Even though he wrote most of the Monroe Doctrine and was instrumental in negotiating the treaty that ended the War of 1812, John Quincy Adams never believed that he was doing enough. If he brings that passion to his fight with you, you can assume that he’s going to punch directly through you, then punch through whatever ground you were standing on, then punch any memories
of
you out of existence, and
then
punch himself a few times for not beating you quite hard enough.
It wasn’t just his own body that John Quincy liked punishing; it was also his opponents.
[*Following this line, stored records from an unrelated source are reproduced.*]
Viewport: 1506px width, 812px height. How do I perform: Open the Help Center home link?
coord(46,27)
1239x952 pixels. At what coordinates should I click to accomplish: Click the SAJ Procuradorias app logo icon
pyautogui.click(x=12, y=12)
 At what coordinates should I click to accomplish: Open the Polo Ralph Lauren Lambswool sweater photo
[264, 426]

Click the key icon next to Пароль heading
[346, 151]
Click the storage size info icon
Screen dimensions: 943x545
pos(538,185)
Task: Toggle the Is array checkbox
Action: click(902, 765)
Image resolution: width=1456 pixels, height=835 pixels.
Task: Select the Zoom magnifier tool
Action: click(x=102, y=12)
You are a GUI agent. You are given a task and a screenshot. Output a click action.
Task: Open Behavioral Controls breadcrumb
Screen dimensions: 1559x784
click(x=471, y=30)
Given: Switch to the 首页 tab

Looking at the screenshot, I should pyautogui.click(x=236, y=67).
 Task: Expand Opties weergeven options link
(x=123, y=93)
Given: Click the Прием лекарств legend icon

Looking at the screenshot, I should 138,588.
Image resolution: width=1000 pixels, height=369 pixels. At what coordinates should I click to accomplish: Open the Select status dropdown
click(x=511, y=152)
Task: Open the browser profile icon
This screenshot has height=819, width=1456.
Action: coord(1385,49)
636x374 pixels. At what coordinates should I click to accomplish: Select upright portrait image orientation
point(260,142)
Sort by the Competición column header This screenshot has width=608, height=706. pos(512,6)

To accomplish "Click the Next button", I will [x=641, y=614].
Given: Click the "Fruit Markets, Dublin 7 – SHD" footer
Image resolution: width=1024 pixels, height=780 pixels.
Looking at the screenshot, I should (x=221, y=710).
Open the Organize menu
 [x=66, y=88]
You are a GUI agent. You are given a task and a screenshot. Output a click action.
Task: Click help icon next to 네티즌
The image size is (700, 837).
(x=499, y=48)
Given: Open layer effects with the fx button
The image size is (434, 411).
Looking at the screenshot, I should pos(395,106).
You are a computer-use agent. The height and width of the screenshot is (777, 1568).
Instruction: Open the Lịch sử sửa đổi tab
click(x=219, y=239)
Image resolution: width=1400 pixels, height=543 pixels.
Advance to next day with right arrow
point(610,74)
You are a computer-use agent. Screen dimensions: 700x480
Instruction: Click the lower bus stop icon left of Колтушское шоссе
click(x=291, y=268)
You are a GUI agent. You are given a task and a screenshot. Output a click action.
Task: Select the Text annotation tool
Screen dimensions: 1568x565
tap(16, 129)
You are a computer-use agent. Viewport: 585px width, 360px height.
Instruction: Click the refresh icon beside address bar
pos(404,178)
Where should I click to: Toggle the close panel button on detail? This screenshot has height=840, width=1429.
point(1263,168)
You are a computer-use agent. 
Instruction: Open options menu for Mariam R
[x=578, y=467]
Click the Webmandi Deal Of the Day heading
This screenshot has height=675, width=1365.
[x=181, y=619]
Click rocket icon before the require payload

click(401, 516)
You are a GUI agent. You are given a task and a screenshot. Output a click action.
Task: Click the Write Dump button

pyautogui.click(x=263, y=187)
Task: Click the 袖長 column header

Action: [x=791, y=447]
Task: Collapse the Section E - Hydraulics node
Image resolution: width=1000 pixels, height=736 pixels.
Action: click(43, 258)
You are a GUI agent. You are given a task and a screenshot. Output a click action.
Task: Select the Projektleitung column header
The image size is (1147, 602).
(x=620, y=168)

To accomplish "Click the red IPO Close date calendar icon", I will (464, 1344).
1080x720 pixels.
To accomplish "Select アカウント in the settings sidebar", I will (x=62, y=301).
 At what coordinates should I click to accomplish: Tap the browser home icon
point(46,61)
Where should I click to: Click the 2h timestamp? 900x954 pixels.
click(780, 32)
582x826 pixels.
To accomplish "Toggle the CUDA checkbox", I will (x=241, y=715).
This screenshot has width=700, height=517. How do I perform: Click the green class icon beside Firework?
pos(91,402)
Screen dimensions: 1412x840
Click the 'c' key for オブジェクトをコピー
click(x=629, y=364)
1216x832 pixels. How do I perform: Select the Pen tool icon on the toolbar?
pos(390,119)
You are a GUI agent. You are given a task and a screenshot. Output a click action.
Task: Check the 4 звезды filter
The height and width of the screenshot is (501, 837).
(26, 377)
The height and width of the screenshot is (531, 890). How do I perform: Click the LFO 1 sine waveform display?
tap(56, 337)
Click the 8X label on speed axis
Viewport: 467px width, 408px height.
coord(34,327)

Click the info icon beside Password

The only thing that gave him a more powerful emotional high than whipping himself with a cat o’ nine tails was fighting his opponents, especially if he was standing alone fighting
multiple
opponents. His ego was fueled by victory and self-righteousness and, as time went on, he came to be feared in Congress for his ferocity, persistence, and habit of out-shouting the chair whenever the chair tried to tell him he was out of order (probably for shouting too loud). John Quincy spent every day believing that, in this life, it was just him against the world, and he
loved
this feeling.
He was also crazy, in case that wasn’t clear from the ice baths
and spike brush. Apparently, so much of his brain was devoted to diplomacy and naked fish races that there was no room left in that giant skull of his for the part of the brain that’s supposed to focus on reason and rationality. While president (of, it should be stressed, the whole country), Adams was approached by a man named John Cleves Symmes Jr., who fervently believed that the Earth was hollow and full of tiny civilizations. He even drew a map of a hollow Earth with a bunch of busy little civilizations made up of mole people to drive his point home.
There are mole people living beneath us
, Symmes stressed.
Then John Quincy Adams, the Monroe Doctrine contributor
that we made president (once more,
of the whole freaking country
),
agreed with him
. He thought it was “visionary” and considered it his great fortune that
he personally
could help kick this expedition off and maybe open up trade relations
with the mole people
.
John Quincy Adams, a man smart enough to read and put on pants and make it through every single day without swallowing his own tongue, saw a stupid map about a hollow Earth full of mole people and thought, “Hey, I bet we can
trade
with those mole people! What do moles like? Sugar? Hats? You know what, it doesn’t matter. Take a bunch of taxpayer money, go to the North Pole, and start digging.” There’s no exaggeration here. That was his actual plan.
Thankfully, Adams left office before he could actually see this plan through, and when Andrew Jackson stepped into the presidency, he shut the project down, because even he could see that the plan fell somewhere between Arguing with Cats and Eating Your Own Poop on the Spectrum of Stupid Ideas. The plan was too insane for
Andrew Fucking Jackson
, and he was so nuts that—Well, you’ll see, I don’t want to spoil it.
(He’s really crazy, though.)
When he left office, Adams continued to serve his country in Congress. Fittingly, he fought and worked for his country right up until he was hit with a massive cerebral hemorrhage literally in the middle of answering a question in the House of Representatives. He was about to answer a question from the Speaker of the House when his brain, disappointed that all of the
other
brains get time off occasionally, just gave up and said, “Nope. We’re done here.”
Let’s hope, for your sake, that his brain is feeling similarly lazy during his fight with you.